10.5.21

Taste Like Honey: Reminiscences from the Αlbum Εra

 Max Romeo & The Upsetters War Ina Babylon


 

There was a time when reggae music didn’t signify to me a lot more than a lousy beach bar filled with hippy, or even mainstream, holidayers somewhere in a Greek island of the Aegean. As for Bob Marley, he was ascribed as passé and out-of-date to our collective urban consciousness. 

Still, before its cultural appropriation by Western audiences, reggae music was a music genre rooted in rebellion and activism. Bob Marley himself was once “happy to be known as ‘the musical revolutionist’ fighting war with his music.”

In any case, even when reggae music wasn’t raising social awareness, it was dissimilar to chill vibes and cocktail drinking. Reggae was worship music “praising Jah and celebrating a spiritual lifestyle;” certainly not ideally matched to a consumerist culture where music is often suitable to supermarkets.  

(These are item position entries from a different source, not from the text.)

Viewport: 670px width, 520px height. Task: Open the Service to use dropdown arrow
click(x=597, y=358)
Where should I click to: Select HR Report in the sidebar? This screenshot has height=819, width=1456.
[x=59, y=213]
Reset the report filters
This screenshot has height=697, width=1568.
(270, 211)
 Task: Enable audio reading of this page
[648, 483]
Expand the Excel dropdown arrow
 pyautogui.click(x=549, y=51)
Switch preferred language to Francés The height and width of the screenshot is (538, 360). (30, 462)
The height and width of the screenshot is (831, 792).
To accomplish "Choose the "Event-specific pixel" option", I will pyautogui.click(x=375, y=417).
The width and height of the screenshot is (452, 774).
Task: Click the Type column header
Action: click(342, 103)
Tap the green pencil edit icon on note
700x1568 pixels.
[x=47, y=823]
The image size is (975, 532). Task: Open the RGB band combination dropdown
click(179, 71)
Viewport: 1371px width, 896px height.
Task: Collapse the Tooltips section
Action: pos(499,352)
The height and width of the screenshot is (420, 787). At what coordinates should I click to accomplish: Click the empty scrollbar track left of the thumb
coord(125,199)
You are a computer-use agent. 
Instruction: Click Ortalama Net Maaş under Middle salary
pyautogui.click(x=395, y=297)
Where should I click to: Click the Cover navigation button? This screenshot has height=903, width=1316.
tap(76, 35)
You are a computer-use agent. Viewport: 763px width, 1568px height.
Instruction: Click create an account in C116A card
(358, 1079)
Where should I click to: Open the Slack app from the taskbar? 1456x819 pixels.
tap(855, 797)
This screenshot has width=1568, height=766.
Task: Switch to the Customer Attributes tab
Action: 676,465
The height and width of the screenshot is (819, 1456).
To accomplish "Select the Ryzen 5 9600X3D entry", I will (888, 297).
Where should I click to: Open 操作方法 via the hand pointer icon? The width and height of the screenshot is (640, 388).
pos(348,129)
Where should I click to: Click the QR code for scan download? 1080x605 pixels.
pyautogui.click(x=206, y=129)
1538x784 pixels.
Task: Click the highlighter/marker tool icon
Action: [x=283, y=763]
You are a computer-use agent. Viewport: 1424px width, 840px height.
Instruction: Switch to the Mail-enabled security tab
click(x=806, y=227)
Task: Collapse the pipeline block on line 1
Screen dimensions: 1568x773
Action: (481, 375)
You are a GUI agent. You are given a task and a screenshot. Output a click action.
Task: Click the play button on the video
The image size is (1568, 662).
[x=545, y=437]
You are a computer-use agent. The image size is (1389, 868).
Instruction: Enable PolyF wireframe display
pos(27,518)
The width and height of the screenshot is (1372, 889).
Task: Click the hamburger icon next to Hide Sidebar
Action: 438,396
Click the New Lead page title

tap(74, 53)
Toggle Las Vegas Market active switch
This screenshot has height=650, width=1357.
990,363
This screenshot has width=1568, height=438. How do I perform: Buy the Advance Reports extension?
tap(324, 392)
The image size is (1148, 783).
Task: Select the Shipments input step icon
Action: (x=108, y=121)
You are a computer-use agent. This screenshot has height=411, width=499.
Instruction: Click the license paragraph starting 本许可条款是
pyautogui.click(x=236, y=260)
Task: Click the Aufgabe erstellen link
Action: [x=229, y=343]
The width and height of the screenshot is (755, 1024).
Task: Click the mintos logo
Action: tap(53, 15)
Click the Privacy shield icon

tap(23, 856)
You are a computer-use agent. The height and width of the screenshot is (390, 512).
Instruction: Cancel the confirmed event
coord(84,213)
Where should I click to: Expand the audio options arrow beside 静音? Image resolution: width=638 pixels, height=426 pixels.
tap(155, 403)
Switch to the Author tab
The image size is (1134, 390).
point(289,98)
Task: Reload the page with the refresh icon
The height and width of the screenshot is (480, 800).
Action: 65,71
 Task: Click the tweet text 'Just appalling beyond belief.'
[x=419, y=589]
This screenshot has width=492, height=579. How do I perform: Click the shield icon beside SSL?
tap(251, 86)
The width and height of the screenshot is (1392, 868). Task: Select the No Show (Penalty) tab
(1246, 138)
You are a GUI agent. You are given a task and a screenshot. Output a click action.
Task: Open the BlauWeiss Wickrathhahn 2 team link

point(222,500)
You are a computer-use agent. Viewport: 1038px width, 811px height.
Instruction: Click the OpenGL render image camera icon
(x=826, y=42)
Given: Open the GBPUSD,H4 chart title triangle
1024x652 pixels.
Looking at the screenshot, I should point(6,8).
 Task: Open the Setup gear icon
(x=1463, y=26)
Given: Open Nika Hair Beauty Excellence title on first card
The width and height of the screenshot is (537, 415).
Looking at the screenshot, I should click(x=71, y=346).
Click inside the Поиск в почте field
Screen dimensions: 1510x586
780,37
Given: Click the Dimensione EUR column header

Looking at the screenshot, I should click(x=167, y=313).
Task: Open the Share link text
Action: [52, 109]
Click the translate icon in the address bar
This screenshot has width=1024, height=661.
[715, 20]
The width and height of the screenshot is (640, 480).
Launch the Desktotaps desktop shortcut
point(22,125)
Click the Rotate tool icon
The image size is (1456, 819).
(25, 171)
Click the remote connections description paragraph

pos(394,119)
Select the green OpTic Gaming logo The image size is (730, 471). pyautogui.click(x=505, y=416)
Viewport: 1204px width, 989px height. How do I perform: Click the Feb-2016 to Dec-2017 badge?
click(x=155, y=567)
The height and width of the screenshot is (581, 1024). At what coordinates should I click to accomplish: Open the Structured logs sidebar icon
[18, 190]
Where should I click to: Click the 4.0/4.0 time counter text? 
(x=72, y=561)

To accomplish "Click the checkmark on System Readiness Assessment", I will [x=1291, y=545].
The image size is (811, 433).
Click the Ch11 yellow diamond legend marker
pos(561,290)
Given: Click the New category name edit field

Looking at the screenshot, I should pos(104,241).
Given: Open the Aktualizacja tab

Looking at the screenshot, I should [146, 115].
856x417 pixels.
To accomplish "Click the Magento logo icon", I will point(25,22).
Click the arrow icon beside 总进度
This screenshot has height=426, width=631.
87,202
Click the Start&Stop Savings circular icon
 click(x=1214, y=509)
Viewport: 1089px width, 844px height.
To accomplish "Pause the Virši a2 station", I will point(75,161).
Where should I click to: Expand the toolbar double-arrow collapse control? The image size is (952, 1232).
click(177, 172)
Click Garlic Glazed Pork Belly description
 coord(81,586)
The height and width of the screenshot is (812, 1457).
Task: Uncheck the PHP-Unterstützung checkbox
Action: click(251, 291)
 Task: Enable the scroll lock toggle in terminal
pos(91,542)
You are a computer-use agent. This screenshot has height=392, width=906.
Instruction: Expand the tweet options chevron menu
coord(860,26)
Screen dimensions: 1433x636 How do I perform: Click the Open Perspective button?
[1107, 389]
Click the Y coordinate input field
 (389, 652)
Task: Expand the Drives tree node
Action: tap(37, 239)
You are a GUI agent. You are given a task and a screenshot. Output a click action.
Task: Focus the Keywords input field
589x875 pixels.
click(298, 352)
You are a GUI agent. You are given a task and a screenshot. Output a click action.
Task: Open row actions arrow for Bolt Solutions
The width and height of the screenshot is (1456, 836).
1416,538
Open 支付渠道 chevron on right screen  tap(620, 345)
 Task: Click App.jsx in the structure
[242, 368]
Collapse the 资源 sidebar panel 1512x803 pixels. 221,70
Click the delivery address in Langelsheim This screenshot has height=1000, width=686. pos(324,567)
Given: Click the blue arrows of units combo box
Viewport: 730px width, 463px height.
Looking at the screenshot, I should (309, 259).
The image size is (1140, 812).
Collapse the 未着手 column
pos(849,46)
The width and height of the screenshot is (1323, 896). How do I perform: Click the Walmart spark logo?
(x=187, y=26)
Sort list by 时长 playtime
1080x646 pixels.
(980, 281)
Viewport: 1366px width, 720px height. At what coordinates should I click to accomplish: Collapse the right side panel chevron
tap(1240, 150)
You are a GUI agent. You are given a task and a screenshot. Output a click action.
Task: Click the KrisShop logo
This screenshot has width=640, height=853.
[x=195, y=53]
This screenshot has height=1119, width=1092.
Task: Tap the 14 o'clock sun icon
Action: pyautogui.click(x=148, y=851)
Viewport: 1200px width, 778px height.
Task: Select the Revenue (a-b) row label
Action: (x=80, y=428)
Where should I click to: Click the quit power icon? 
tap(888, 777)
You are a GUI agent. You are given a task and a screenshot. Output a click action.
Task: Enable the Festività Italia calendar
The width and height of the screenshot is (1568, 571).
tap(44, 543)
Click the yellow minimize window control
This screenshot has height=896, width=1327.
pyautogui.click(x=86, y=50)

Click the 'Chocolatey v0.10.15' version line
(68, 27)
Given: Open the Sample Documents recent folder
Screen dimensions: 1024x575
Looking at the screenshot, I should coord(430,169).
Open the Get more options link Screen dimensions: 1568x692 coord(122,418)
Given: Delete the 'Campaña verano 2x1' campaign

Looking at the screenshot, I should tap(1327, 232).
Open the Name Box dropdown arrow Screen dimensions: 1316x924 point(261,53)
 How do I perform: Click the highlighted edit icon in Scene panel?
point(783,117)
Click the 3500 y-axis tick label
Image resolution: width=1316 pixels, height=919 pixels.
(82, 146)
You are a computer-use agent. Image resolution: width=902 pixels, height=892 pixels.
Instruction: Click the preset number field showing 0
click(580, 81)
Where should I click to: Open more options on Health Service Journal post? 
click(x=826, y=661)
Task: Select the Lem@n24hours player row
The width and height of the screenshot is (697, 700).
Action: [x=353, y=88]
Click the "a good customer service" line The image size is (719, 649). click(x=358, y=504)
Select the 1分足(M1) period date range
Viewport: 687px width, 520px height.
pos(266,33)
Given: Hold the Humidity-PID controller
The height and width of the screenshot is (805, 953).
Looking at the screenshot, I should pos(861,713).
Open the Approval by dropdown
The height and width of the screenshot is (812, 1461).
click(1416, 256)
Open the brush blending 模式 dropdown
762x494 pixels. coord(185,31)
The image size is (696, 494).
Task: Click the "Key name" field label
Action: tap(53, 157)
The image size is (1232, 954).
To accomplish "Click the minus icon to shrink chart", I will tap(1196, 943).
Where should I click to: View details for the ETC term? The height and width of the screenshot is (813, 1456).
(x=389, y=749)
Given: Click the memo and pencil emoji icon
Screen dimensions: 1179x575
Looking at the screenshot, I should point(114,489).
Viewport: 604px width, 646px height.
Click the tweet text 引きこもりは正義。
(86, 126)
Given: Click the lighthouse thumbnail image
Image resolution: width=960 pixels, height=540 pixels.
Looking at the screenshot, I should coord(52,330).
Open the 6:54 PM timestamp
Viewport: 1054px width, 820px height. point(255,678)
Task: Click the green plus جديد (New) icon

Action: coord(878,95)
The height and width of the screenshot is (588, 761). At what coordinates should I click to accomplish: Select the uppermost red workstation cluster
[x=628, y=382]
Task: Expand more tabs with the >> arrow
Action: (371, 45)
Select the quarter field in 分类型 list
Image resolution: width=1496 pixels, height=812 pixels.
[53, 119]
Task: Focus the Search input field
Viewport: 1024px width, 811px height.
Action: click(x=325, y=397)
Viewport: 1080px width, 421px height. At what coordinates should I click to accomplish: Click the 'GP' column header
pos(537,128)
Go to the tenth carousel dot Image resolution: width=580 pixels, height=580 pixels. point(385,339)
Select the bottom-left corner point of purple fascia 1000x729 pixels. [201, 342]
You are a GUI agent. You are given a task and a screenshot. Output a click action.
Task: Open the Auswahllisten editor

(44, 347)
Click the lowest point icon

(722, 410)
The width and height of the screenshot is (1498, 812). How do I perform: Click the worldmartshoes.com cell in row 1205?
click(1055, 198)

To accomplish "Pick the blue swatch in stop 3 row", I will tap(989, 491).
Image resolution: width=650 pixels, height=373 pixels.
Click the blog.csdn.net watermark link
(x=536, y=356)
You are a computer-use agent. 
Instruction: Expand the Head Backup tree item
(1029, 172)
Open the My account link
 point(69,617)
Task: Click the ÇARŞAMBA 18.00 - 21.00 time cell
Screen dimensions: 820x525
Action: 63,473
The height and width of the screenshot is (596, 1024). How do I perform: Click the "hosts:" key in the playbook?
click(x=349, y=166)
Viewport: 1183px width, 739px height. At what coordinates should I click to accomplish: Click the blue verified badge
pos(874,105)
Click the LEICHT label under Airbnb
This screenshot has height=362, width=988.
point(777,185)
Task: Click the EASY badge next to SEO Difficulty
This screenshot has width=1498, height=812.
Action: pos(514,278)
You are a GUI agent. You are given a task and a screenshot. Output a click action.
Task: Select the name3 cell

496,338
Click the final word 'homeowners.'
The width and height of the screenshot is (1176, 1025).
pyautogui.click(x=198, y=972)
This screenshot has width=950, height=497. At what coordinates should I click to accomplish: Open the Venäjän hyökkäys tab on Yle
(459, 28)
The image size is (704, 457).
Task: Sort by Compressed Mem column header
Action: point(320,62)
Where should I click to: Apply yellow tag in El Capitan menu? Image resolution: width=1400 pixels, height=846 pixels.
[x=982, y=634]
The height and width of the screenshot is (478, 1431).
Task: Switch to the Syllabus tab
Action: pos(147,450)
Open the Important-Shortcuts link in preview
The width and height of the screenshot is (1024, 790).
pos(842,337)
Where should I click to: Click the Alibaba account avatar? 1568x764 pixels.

Max Romeo’s “War Ina Babylon” functioned as a catalyst to my reggae/dub awakening. It was through his record that I managed to take “One Step Forward” and put reggae into historical and cultural perspective.

War Ina Babylon isn’t an album for the light hearted. It takes a strong stomach. You have to… “put on an iron shirt, and chase the devil out of earth,” whatever that devil might be. As it was the case for some of us back then, not a fire-breathing dragon; complacency.